George Rebane
There has been another significant advance in machine intelligence. Two projects have demonstrated that machines will now start doing independent research that can lead to new discoveries. Adam, an artificial critter, did an experiment in yeast genetics to prove a longstanding hypothesis, ‘he’ did it with very minimal human intervention.
Adam has cost roughly $1 million to develop and the software that drives Adam's thought process sits on three computers, allowing Adam to investigate a thousand experiments a day and still keep track of all the results better than humans can. (The development) group has also created another robot scientist called Eve dedicated to screening chemical compounds for new pharmaceutical drugs that could combat diseases such as malaria.
Another step forward in this field is another system that was allowed to ‘look’ at a physical system (a compound pendulum), ‘play’ with it, and then deduce the physical laws that made the pendulum do what it does.

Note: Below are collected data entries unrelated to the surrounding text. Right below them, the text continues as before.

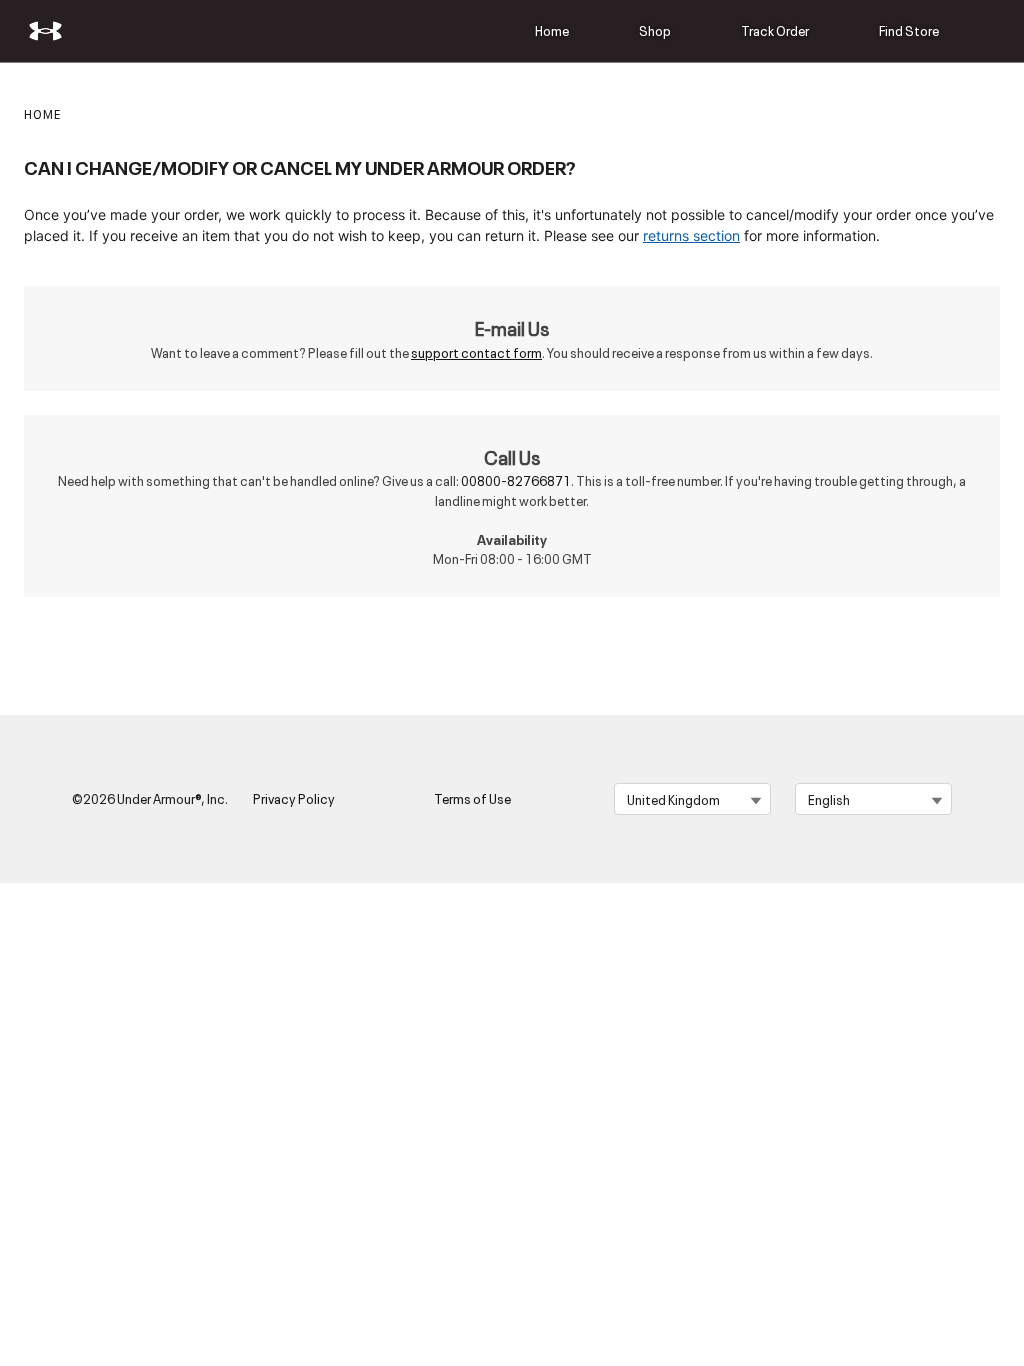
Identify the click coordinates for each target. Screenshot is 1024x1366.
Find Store (909, 30)
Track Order (775, 30)
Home (552, 30)
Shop (655, 30)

These advances again demonstrate the ongoing acceleration of technology that Singularity Signposts highlights. The part of such advances that is rarely discussed is their socio-economic impact. Adam now is capable of displacing a number of very talented scientists and laboratory technicians. In short, robots have already impacted humans doing lower level jobs, but now they are starting to do the jobs of highly trained workers. Contrary to some loud denials from politically motivated investigators, this will have devastating effects on the future employability of workers who will seek to compete with machines and still draw wages that maintain a quality of life to which people (at least Americans) have become accustomed. There will be more to say on this in a later post.
I want to thank the several RR readers – not all of whom believe in the portents I have here outlined – who sent me links to various announcements of these very significant events. And I apologize for the delay in posting this since I have had some corrupted cookie problems in logging in to TypePad.